Selain kendaraan, kesiapan pengemudi dan penumpang juga menjadi faktor penting. Rencanakan kebutuhan perjalanan dengan baik, termasuk barang bawaan, perlengkapan pribadi, obat-obatan, serta dokumen penting seperti SIM dan STNK yang masih berlaku.
Pastikan tubuh dalam kondisi fit dengan istirahat cukup, konsumsi makanan bergizi, dan menjaga asupan cairan. Sebelum berangkat, perhatikan pula keamanan rumah yang ditinggalkan, seperti mematikan peralatan listrik yang tidak diperlukan dan memastikan kondisi rumah aman. Hindari membawa muatan berlebih di dalam kabin agar visibilitas pengemudi tetap terjaga.
Selama perjalanan mudik, aktivitas akan terasa lebih nyaman bila direncanakan sejak awal dengan menentukan rute dan waktu keberangkatan yang tepat, serta manfaatkan sistem navigasi untuk memantau jalur utama maupun alternatif. Banyak pemudik memilih berangkat setelah sahur atau setelah berbuka puasa karena kondisi tubuh cenderung lebih segar dan suhu udara lebih sejuk.
Pemudik juga dianjurkan mengikuti informasi terkini mengenai prediksi puncak arus mudik serta pengaturan lalu lintas, seperti one way dan contra flow, melalui kanal resmi terpercaya dari otoritas terkait. Bagi pemudik yang menggunakan rute jalan tol, pastikan saldo kartu uang elektronik mencukupi, dan siapkan lebih dari satu kartu untuk antisipasi.
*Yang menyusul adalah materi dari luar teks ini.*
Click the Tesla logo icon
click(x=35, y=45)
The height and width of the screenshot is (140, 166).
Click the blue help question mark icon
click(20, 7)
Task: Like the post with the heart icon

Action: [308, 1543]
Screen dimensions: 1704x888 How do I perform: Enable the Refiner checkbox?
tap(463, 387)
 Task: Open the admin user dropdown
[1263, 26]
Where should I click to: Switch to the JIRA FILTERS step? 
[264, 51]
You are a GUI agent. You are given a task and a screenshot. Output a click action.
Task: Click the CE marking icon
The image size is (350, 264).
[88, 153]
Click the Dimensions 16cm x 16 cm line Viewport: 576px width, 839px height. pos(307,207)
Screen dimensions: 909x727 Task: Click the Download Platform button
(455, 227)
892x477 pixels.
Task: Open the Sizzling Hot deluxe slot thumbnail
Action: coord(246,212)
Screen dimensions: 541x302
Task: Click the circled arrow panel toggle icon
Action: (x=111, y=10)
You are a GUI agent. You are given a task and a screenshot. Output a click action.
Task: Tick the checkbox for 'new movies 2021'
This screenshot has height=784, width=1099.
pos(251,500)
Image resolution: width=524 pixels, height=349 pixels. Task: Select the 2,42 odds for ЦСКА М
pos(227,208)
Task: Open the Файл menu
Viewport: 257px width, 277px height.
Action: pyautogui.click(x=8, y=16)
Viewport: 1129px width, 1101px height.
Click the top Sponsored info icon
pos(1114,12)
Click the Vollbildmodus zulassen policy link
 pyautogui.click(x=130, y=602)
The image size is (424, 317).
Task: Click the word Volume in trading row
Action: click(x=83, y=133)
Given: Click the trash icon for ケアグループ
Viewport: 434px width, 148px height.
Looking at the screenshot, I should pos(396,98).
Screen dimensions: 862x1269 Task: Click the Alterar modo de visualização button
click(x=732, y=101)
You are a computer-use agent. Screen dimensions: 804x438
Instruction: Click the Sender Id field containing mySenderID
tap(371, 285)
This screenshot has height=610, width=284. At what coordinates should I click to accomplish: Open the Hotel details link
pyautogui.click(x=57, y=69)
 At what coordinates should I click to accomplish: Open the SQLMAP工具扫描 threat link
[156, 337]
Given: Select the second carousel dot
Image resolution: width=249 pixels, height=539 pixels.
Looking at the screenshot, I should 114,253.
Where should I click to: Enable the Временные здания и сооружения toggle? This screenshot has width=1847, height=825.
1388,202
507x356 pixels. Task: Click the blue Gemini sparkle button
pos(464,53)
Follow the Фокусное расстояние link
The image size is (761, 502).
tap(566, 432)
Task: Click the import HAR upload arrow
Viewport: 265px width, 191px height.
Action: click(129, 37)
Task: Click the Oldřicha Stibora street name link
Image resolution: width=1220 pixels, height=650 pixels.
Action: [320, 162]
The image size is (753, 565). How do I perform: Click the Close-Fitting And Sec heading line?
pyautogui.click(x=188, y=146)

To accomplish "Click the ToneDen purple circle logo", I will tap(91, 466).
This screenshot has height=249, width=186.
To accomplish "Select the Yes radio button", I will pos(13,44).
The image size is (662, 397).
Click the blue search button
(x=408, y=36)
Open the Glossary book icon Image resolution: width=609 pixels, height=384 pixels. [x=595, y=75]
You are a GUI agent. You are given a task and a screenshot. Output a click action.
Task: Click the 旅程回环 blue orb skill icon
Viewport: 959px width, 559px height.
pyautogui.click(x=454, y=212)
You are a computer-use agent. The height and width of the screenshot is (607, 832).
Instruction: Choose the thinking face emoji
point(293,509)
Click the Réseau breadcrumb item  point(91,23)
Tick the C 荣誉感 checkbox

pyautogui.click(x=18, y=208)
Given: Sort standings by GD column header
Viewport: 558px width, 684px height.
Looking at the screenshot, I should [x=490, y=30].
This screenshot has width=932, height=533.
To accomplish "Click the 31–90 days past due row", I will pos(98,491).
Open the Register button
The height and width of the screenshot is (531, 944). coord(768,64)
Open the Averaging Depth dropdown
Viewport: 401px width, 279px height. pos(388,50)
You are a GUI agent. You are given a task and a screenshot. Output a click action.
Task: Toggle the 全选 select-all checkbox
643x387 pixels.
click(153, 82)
Selama perjalanan jauh, pengemudi sebaiknya beristirahat maksimal setiap tiga jam berkendara untuk menjaga fokus dan kebugaran. Pilih tempat istirahat yang aman
seperti rest area atau pos siaga mudik, serta selalu patuhi rambu lalu lintas dan gunakan fitur kendaraan sesuai peruntukannya, seperti sabuk pengaman dan lampu hazard hanya dalam kondisi darurat.